One project that captures the spirit of Stern’s approach took place in Italy. As part of the Stern Solutions series, a student team worked with a company that offers live and on-demand cooking classes taught by Italian nonnas—grandmothers who share traditional recipes and family stories. The MBAs were embedded in the company’s strategic challenge, helping to scale international growth, refine its value proposition, and craft a global go-to-market plan. It’s the kind of project that blends business analysis with cultural intelligence—exactly what experiential learning is supposed to do.

From the student perspective, those immersions are transformative. One recent student from a military background said the experiential component “was extremely useful” because it allowed them to hit the ground running and make a measurable contribution in a client-facing role. When students can already point to tangible work in their résumé before graduation, you know a school’s approach is working.

The teaching structure reinforces that strength. Faculty at Stern are not just lecturers—they act as project sponsors, client liaisons, and mentors for teams working on real problems.

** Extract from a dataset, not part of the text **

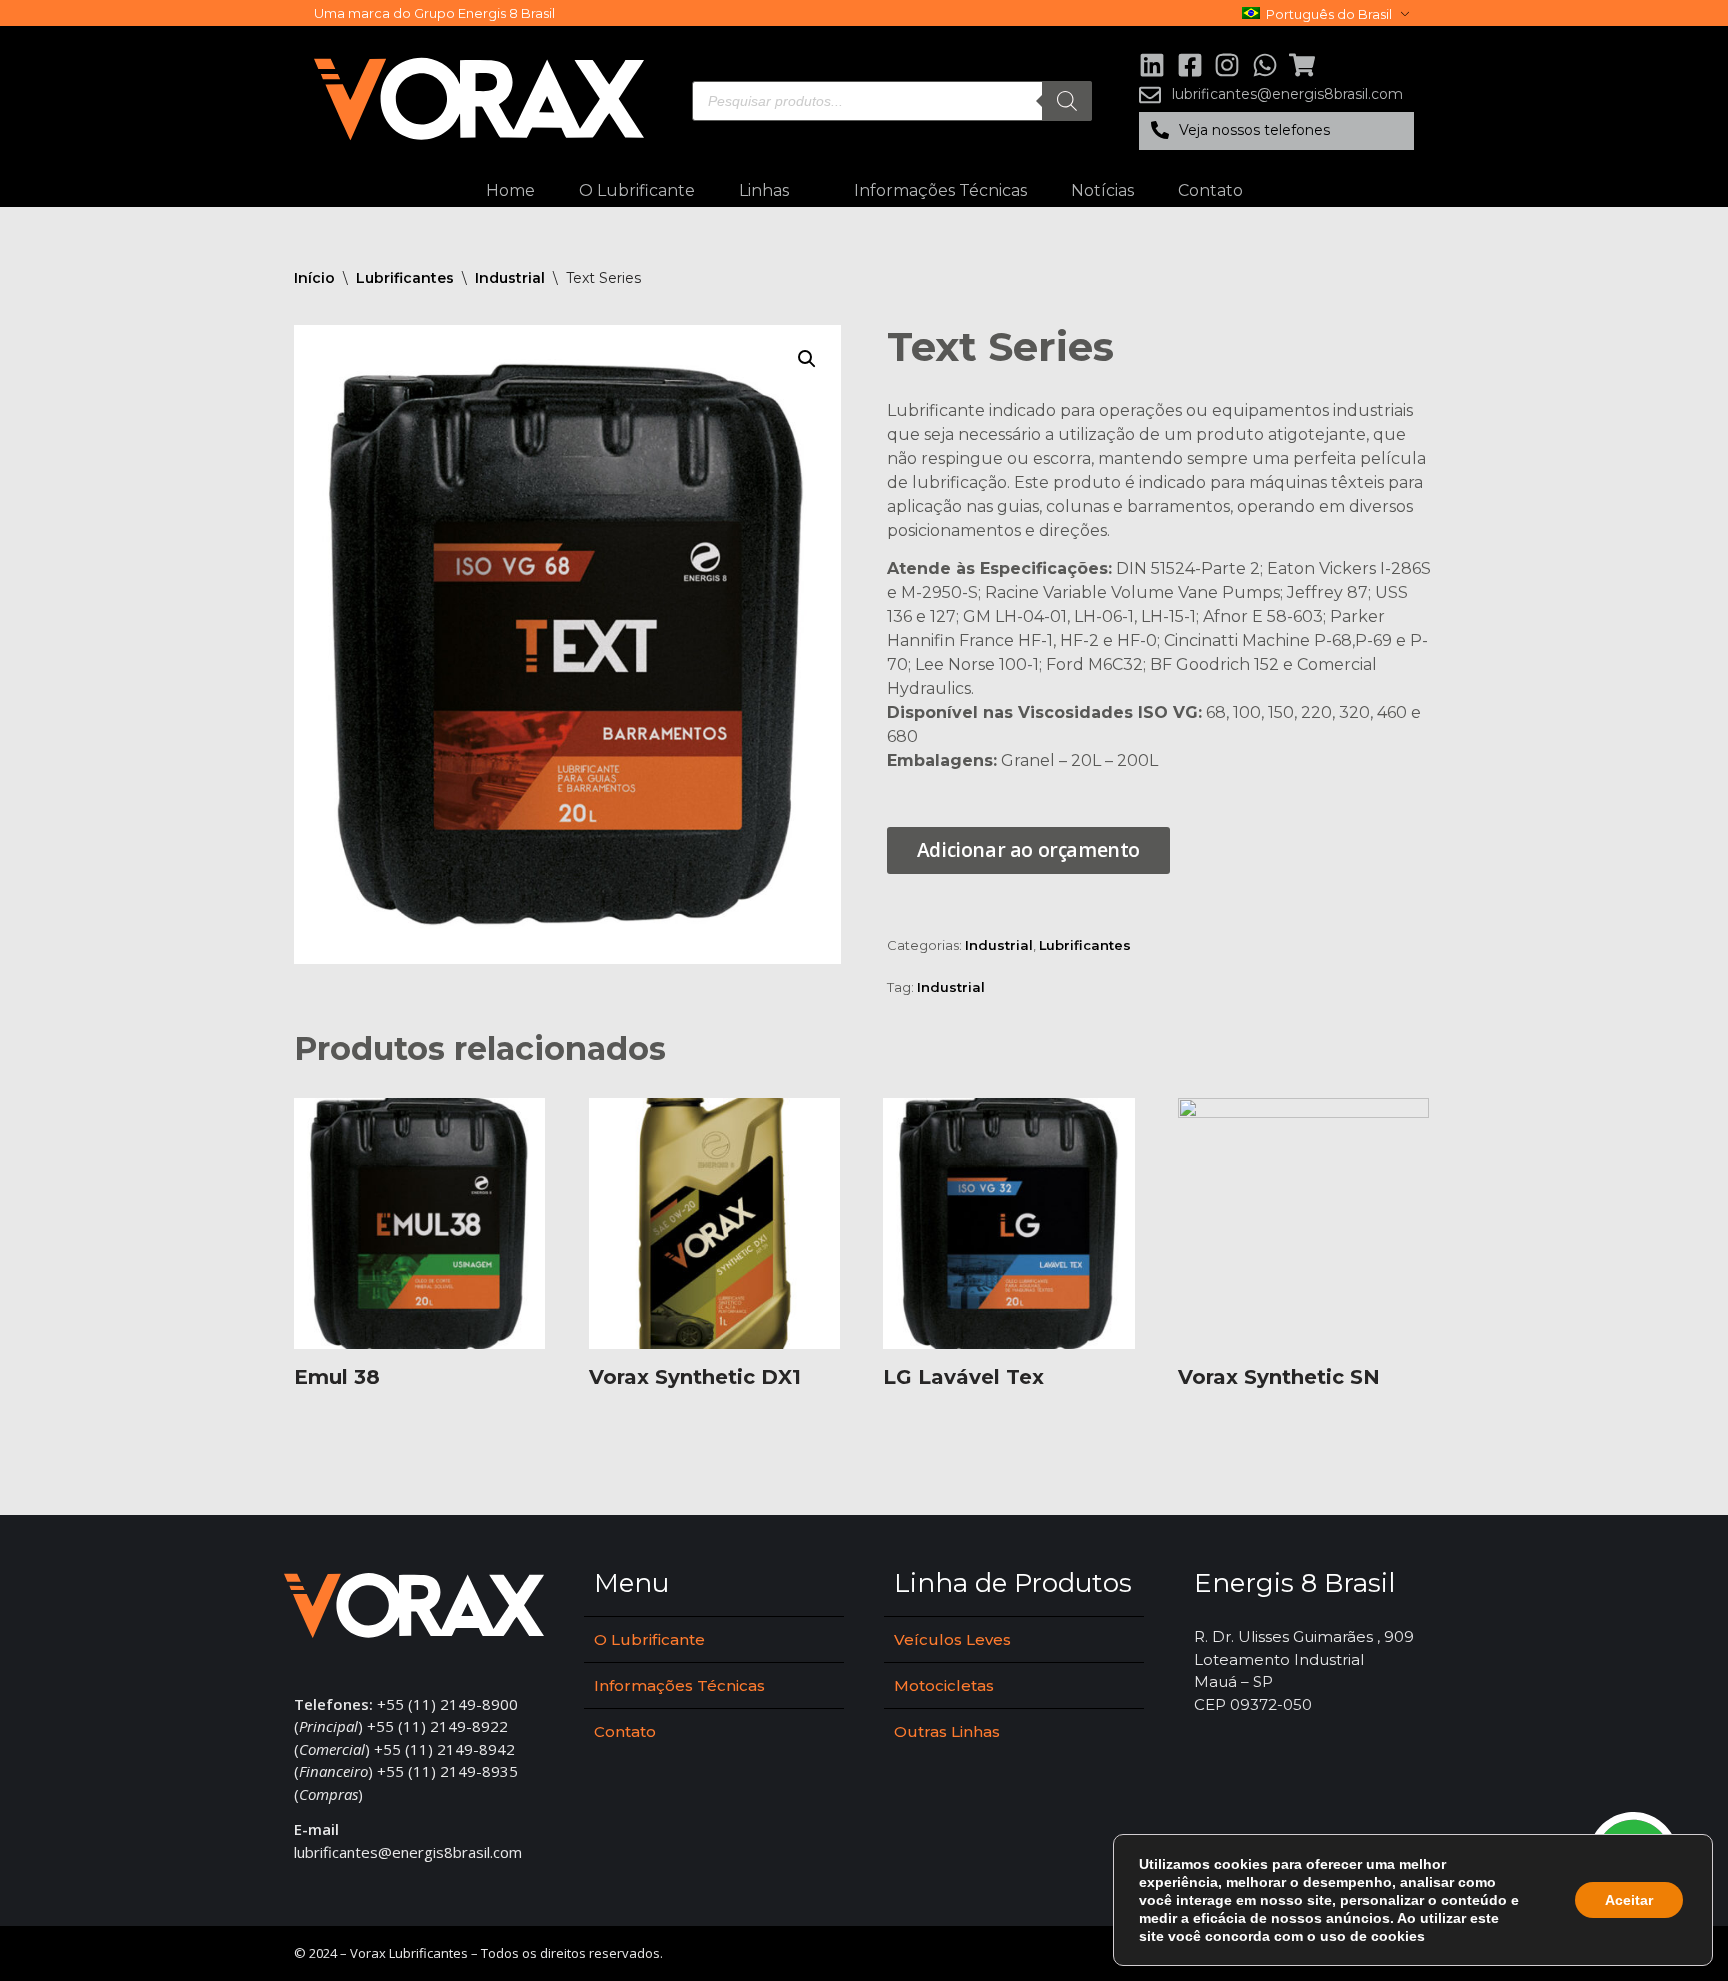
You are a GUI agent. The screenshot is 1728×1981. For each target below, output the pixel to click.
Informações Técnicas (940, 190)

Lynn O’Connell, Senior Director of Experiential Learning at Stern, summed it up well: their team “creates academic experiences to connect curriculum theory to real business application.” It’s an elegant definition of what experiential learning is supposed to accomplish.

Stern also evolves its experiential learning to mirror the pace of industry change. For example, its FinTech experiential courses let students collaborate with early-stage digital finance companies, while sustainable business projects pair MBAs with firms exploring ESG transformation. By continuously updating these opportunities, Stern keeps the curriculum tethered to the real world.

When you put it all together—location advantage, curriculum integration, diversity of offerings, faculty mentorship, and student outcomes—it becomes clear why Stern stands out for experiential learning in 2025. For your article, you can say that Stern built a model where theory and practice live side by side, where every student touches real business, and where New York City itself becomes the ultimate classroom.

In short, for those evaluating “best in class” in experiential learning, Stern sets the bar. It’s embedded in the curriculum, broad in scope, aligned with industry, and accessible at scale. Its leadership isn’t accidental—it’s the product of a deliberate effort to make learning as dynamic and real as the business world students are preparing to lead.